What to produce |
In the entries below, find every line with the string "left" and copy it.

Record set |
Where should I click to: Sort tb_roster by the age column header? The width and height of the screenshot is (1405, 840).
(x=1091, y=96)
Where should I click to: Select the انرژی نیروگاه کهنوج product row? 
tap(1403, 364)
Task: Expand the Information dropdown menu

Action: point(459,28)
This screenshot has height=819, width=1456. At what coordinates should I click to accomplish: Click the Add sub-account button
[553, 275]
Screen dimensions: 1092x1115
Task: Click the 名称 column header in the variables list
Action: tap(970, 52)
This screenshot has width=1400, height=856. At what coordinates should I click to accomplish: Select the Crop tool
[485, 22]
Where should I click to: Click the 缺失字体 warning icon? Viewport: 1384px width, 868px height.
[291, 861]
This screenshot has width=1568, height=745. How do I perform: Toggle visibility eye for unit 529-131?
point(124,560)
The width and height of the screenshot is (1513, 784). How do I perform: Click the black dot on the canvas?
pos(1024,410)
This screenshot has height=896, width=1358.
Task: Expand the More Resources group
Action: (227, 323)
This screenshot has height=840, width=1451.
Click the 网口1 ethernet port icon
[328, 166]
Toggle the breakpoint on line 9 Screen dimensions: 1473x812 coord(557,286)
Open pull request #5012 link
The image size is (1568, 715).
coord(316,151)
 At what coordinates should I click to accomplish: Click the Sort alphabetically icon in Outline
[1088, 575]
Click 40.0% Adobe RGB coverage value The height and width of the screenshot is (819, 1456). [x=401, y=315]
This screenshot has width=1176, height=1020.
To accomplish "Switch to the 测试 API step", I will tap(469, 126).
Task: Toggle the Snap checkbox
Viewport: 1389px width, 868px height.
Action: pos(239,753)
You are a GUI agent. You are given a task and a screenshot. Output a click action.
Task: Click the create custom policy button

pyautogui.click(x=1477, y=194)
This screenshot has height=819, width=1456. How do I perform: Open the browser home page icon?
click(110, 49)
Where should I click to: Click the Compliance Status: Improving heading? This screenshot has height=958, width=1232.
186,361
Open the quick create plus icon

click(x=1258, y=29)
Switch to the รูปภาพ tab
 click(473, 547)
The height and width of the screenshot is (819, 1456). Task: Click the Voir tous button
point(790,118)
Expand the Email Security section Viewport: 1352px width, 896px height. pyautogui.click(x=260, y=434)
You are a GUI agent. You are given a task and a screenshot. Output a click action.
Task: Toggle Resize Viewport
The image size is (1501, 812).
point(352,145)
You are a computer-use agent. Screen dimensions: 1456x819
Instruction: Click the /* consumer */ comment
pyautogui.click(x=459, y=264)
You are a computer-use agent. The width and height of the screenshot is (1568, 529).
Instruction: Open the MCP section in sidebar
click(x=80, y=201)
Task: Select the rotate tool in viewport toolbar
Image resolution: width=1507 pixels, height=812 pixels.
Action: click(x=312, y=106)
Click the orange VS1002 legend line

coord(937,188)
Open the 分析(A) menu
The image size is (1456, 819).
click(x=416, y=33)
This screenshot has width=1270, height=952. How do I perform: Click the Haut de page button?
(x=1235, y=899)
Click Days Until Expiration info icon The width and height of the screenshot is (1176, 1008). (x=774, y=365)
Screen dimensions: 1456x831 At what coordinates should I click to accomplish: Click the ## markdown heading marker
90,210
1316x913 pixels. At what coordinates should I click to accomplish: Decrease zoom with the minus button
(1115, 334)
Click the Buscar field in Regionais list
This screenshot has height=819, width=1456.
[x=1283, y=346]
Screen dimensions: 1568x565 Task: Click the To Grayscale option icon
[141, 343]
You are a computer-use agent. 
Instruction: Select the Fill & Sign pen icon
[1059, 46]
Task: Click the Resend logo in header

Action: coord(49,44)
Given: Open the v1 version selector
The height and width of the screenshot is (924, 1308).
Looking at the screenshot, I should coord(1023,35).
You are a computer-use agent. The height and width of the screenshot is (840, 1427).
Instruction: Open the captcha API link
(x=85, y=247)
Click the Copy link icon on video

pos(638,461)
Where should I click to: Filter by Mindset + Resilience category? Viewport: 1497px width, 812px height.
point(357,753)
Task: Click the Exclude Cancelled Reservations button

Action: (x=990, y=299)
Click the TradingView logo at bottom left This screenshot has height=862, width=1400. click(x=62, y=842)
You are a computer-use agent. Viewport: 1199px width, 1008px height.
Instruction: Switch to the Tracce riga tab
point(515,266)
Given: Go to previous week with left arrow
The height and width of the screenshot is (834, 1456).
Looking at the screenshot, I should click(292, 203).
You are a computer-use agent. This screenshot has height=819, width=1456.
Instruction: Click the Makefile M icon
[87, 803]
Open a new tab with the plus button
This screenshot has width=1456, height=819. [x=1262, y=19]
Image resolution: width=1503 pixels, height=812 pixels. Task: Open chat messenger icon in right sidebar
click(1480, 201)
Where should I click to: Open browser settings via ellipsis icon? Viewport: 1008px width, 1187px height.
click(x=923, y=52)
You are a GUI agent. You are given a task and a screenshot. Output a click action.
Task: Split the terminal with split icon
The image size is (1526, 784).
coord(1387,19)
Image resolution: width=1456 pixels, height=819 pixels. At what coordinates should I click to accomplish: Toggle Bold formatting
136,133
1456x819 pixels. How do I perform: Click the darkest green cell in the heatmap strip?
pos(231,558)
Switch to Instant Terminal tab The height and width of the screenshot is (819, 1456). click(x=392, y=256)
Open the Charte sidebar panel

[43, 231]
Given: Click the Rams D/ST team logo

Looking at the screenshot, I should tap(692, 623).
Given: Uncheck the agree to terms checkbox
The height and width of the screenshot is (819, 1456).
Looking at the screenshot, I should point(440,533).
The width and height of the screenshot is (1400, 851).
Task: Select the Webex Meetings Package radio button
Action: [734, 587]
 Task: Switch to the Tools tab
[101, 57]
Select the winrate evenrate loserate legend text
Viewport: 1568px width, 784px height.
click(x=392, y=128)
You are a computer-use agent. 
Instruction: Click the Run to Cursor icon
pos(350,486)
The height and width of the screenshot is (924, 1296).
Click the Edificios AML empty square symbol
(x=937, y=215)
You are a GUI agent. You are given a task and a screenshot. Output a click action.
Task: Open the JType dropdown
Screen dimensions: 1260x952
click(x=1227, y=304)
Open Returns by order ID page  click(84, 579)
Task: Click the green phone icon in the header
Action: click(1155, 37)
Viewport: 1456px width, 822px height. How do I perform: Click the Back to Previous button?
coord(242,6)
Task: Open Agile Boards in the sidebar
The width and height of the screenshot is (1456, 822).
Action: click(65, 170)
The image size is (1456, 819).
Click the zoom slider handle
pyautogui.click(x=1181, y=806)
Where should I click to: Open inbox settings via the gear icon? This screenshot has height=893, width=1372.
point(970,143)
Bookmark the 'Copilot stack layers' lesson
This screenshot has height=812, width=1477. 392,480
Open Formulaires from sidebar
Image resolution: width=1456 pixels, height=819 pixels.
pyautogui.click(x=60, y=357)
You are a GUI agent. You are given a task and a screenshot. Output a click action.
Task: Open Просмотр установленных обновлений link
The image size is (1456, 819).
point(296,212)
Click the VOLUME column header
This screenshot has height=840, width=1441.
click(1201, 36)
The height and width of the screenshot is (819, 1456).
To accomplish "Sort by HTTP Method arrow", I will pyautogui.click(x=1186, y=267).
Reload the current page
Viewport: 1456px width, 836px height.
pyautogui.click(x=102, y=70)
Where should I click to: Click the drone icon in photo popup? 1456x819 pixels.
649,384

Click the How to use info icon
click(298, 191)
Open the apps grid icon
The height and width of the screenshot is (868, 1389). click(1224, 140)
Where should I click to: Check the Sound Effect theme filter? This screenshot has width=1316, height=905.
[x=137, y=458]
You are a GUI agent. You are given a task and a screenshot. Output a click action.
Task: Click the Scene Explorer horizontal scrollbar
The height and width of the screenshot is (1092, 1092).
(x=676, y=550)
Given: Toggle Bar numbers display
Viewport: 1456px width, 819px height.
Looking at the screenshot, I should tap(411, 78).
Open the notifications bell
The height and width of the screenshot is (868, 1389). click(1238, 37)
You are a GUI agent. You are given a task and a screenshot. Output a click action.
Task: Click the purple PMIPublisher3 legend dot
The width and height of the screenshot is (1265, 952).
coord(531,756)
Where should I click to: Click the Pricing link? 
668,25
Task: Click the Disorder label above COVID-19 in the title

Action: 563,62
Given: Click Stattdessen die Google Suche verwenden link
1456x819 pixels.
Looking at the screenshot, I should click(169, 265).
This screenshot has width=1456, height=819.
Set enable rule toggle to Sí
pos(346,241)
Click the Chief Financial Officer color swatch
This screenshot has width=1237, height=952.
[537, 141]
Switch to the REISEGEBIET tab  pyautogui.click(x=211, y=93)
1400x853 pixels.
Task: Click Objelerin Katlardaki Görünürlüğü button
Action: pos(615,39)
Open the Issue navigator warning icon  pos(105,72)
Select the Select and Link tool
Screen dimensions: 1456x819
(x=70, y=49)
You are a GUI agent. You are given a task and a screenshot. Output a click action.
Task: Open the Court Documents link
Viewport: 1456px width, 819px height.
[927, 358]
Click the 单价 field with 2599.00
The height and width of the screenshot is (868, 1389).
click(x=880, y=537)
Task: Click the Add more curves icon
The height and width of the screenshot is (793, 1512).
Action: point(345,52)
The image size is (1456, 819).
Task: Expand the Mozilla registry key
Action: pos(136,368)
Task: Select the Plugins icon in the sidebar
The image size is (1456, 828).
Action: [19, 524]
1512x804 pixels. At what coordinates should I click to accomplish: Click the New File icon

Written solution |
Click the TradingView logo at bottom left This screenshot has height=862, width=1400. click(x=62, y=842)
Given: Go to previous week with left arrow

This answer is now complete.